Clinical Trial Details
— Status: Completed
Administrative data
NCT number |
NCT02067780 |
Other study ID # |
COPD levofloxacine Study |
Secondary ID |
|
Status |
Completed |
Phase |
Phase 3
|
First received |
|
Last updated |
|
Start date |
May 1, 2017 |
Est. completion date |
January 31, 2019 |
Study information
Verified date |
November 2020 |
Source |
University of Monastir |
Contact |
n/a |
Is FDA regulated |
No |
Health authority |
|
Study type |
Interventional
|
Clinical Trial Summary
Chronic obstructive pulmonary disease (COPD) is one of the most common diseases in the world.
In a recent study, we showed that administration of levofloxacin is superior to placebo in
the treatment of decompensation of COPD; it is accompanied by a substantial reduction in
mortality and a significant reduction in the residence time in hospital.
In Tunisia, few data are available on the epidemiology of COPD decompensation. The choice of
antibiotic to be used in this situation is challenging to the clinician who must choose
between traditional antibiotics (cyclins, aminopenicillins, cotrimoxazole...) and new
antimicrobial agents. Recently, it has been emphasized the selection of patients for
treatment according to the degree of systemic inflammation (C-Reactive Protein). Indeed,
there would have a correlation between the tracheobronchial infection and elevated
inflammatory markers. As the elevation of these markers is proportional to the intensity of
the inflammatory reaction of the body, is based on the kinetics of these biomarkers in
antibiotic treatment seems logical. Thus, C-Reactive Protein allowed not only knowing when to
start antibiotics, but also through their kinetic, these markers can guide the duration of
therapy and shorten the duration of antibiotic therapy: a rate cut would ensure that the
antibiotic treatment was adopted. Available guidelines stated that antibiotic treatment
should be maintained at an average of 7 to 10 days while some studies showed no clinical
inferiority of courses as short as 3 days. Further reduction of the duration of
antibiotherapy was even suggested in order to reduce the risk of adverse events and the
pressure that drives bacterial resistance. Hence, we conducted this study using an algorithm
to comprehensively evaluate the role of CRP-guided antibiotic prescription in optimizing
treatment duration in AECOPD.
Description:
This study is a prospective, randomized, double blind controlled study including patients
admitted to the emergency department (ED) with AECOPD. Patients were randomly assigned (1:1)
to receive treatment either according to guidance based on serum CRP level (CRP-guided group)
or the standard of care (control group).

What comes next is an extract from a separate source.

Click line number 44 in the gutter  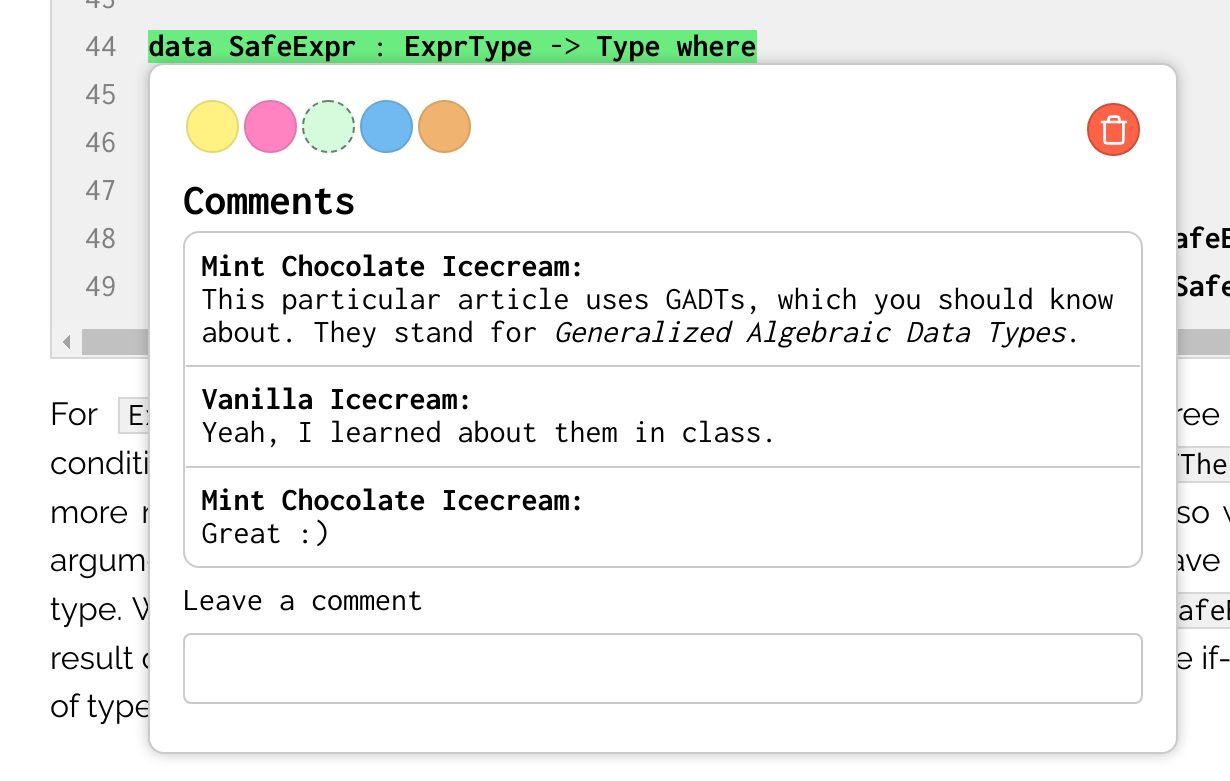click(x=100, y=47)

The randomisation sequence was generated using the
sealed envelope sequence generator stratified according to investigator site. Online
inclusion of patients according to the concealed sequence was done with an independent,
centralised web-based system (DACIMA Tunisia; https://www.dacimasoftware.com).

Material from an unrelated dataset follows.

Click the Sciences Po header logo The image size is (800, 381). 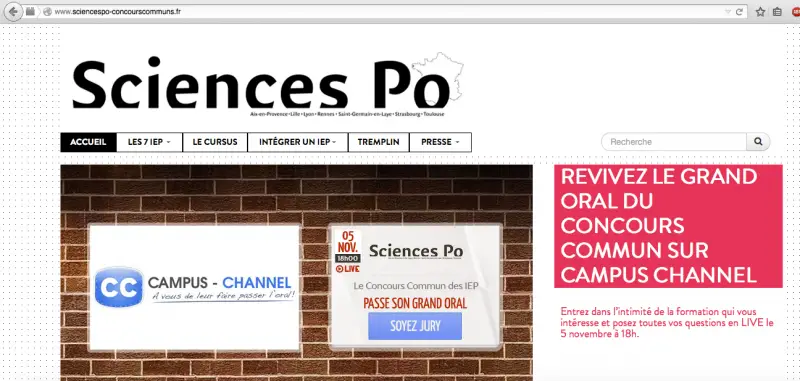(x=268, y=84)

Patients were assigned to one of the two treatment arms:
1. the intervention (CRP-guided) group: 500 mg (one tablet) of oral levofloxacin daily of
levofloxacin for 7 days unless the serum CRP decrease by at least 50% from baseline
value. Measurements of serum CRP were done at ED admission, at day-2, day-4 and day-6
and made available to the attending physicians.
2. the standard care (control) group: 500 mg of levofloxacin per day for the first two
days. Thereafter, oral tablet of placebo was prescribed according to CRP values as in
CRP guided group to keep the blindness of the study. Also, in order to ensure blinding,
active drug as well as placebo tablets were encapsulated for identical appearance and
placed in sealed envelopes.
The study is approved by ethics committees of all participating centers prior to
implementation, and all included patients provided their written informed consent. The study
was. The study protocol has been prepared in accordance with the revised Helsinki Declaration
for Biomedical Research Involving Human Subjects and Guidelines for Good Clinical Practice.
After verification of inclusion and exclusion criteria as well the informed consent,
demographic, clinical and biological data were collected at baseline. These included patient
comorbidities, number of exacerbations in the past year, physical examination findings, blood
gas analysis, and standard laboratory tests results. Expectorated sputum samples were
collected for pathogen culture. All data were recorded in standardized electronic case report
forms. All statistical analyses were performed using SPSS software, version 20.0.